EXERCISE SET:
(a) Rewrite the stretch of the medical translation article from "At medical facilities" through "and New York.", replacing "megacities" with "big cities".
(b) According to the medical translation article, which two languages will the initial SpeechLinks system translate between?
(c) Do these statements agree with the medical translation article? Answer yes or no for each, and quote the words that decide it.
(i) The NSF grant for the project is worth $2.2 million.
(ii) Narayanan directs the Annenberg School for Communication.
(iii) The planned system is meant for use in ambulances as well as clinics.

EXTRACT TO READ Start Marker

The Doctor Can Understand You Now

Researchers develop a new translation system for clinics, emergency rooms and ambulances.


At medical facilities around the country, care is delayed, complicated and even jeopardized because doctors and patients don't speak the same language. The situation is particularly dire in diverse megacities like Los Angeles and New York.

Now, USC computer scientists, communication specialists and health professionals hope to create a cheap, robust and effective speech-to-speech (S2S) translation system for clinics, emergency rooms and even ambulances.

The initial SpeechLinks system will translate between English and Spanish. Professor Shrikanth Narayanan, who directs the Signal Analysis and Interpretation Laboratory at the USC Viterbi School of Engineering, hopes to test and deliver a working prototype within the 4-year window of a recently awarded $2.2 million NSF grant for "An Integrated Approach to Creating Context Enriched Speech Translation Systems."

Narayanan, who holds appointments the USC departments of electrical engineering, computer science, linguistics and psychology will collaborate with fellow engineering faculty member Panayiotis Georgiou, Professor Margaret McLaughlin of the Annenberg School for Communication and with researchers and clinicians from the Keck School of Medicine at USC on the project.

EXTRACT TO READ End Marker
EXCERPTED RECORDS Start Marker

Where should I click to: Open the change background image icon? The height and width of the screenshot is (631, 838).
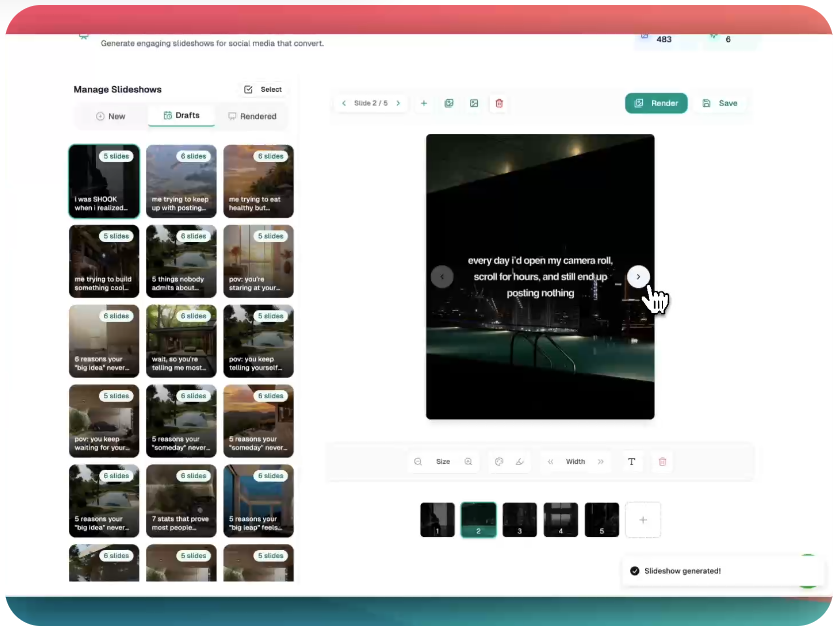pyautogui.click(x=474, y=103)
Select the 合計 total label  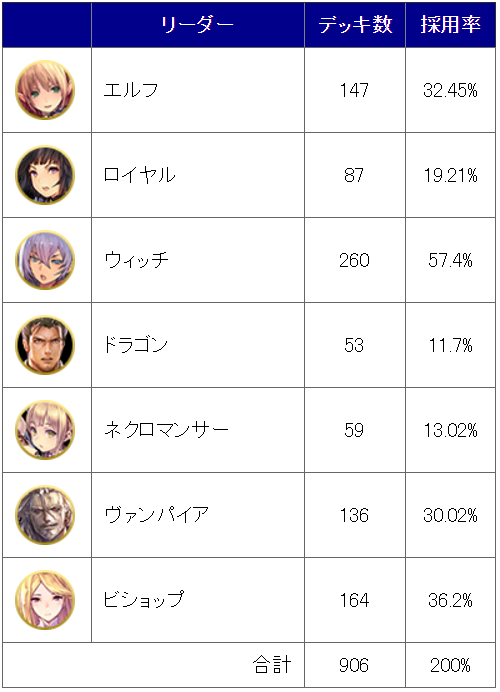(272, 665)
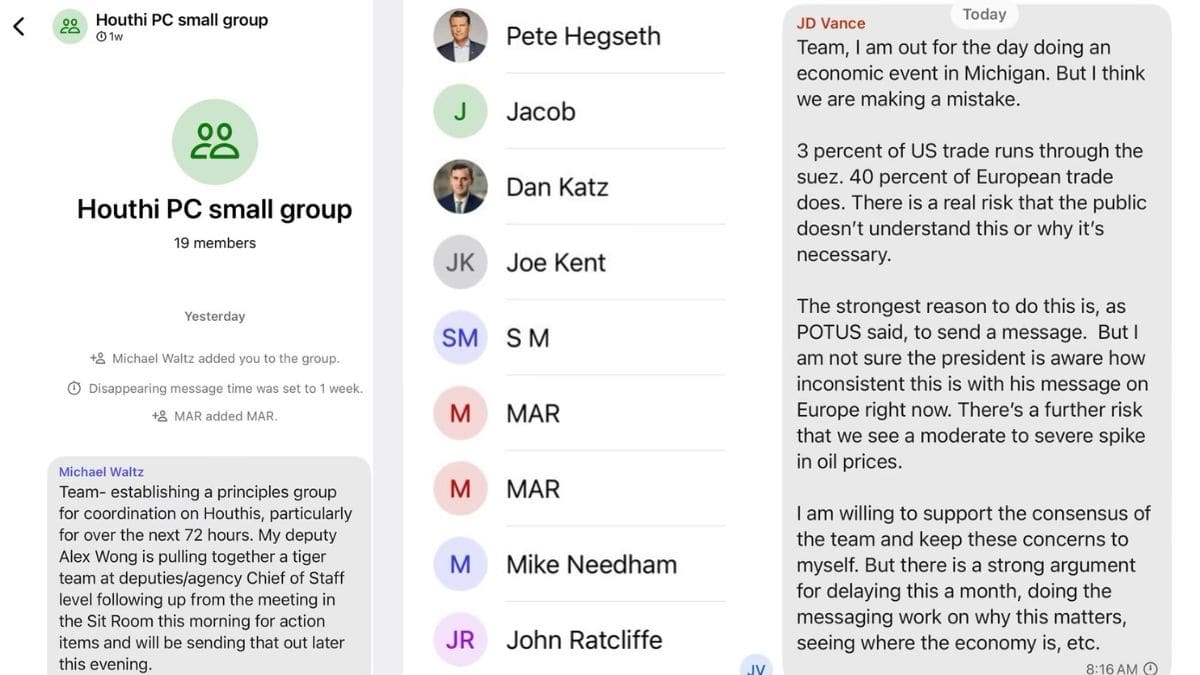This screenshot has width=1200, height=675.
Task: Tap the large green group icon
Action: click(x=214, y=142)
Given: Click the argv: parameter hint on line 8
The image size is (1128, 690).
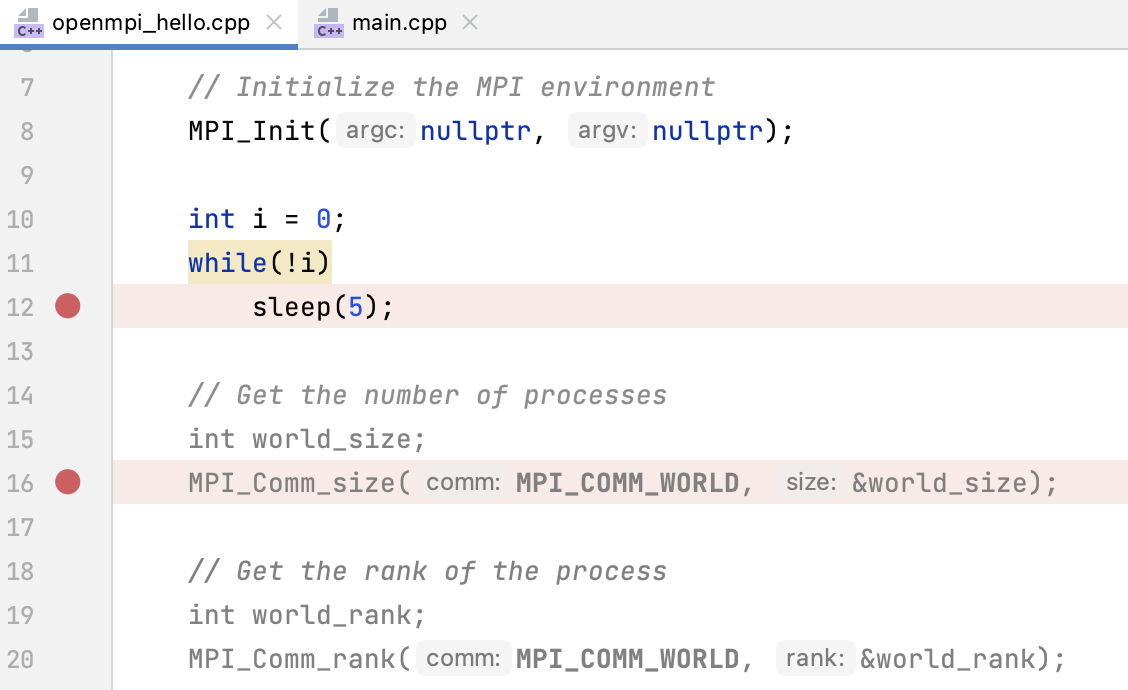Looking at the screenshot, I should point(606,130).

EXCERPTED RECORDS End Marker

RESPONSES PER TASK:
(a)
At medical facilities around the country, care is delayed, complicated and even jeopardized because doctors and patients don't speak the same language. The situation is particularly dire in diverse big cities like Los Angeles and New York.

(b) English and Spanish.

(c)
(i) Yes: "a recently awarded $2.2 million NSF grant"
(ii) No: "directs the Signal Analysis and Interpretation Laboratory at the USC Viterbi School of Engineering"
(iii) Yes: "for clinics, emergency rooms and even ambulances"